EXERCISE PROMPT
Omit every picture while repeating the entries exactly.
______________________________
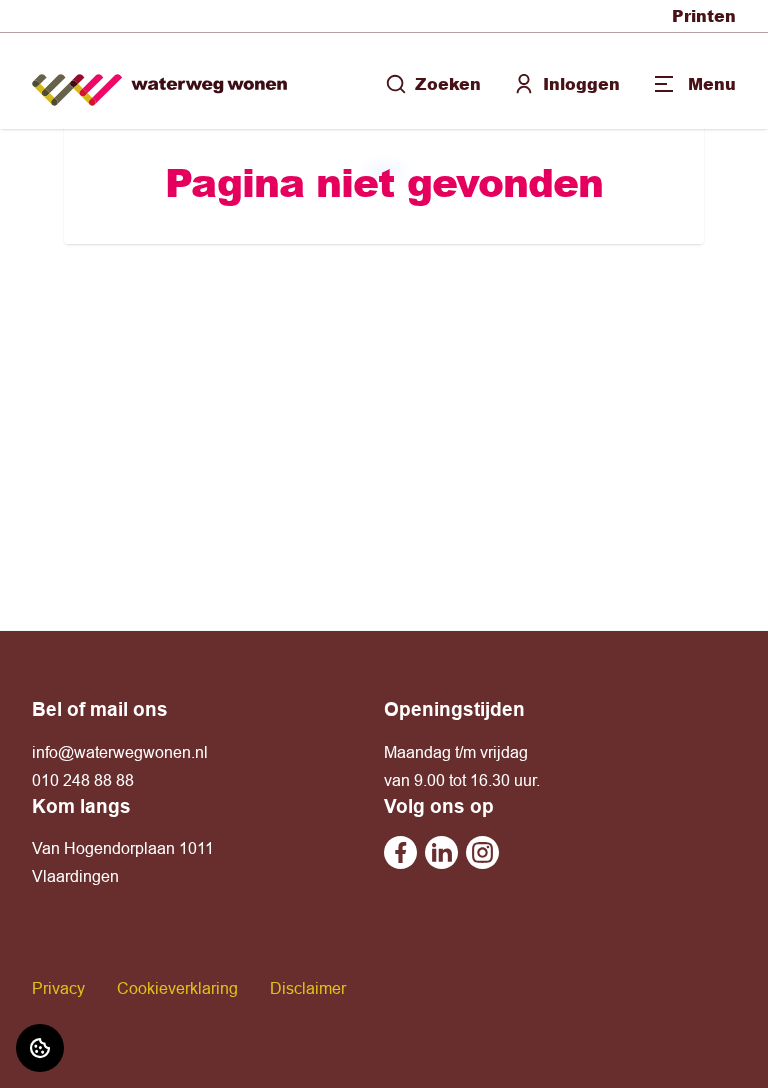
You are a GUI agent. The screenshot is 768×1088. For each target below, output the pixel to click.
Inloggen (581, 83)
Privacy (58, 988)
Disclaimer (308, 988)
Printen (704, 15)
______________________________
OUTPUT
You are a GUI agent. The screenshot is 768×1088. For each target below, output the pixel to click.
Inloggen (581, 83)
Privacy (58, 988)
Disclaimer (308, 988)
Printen (704, 15)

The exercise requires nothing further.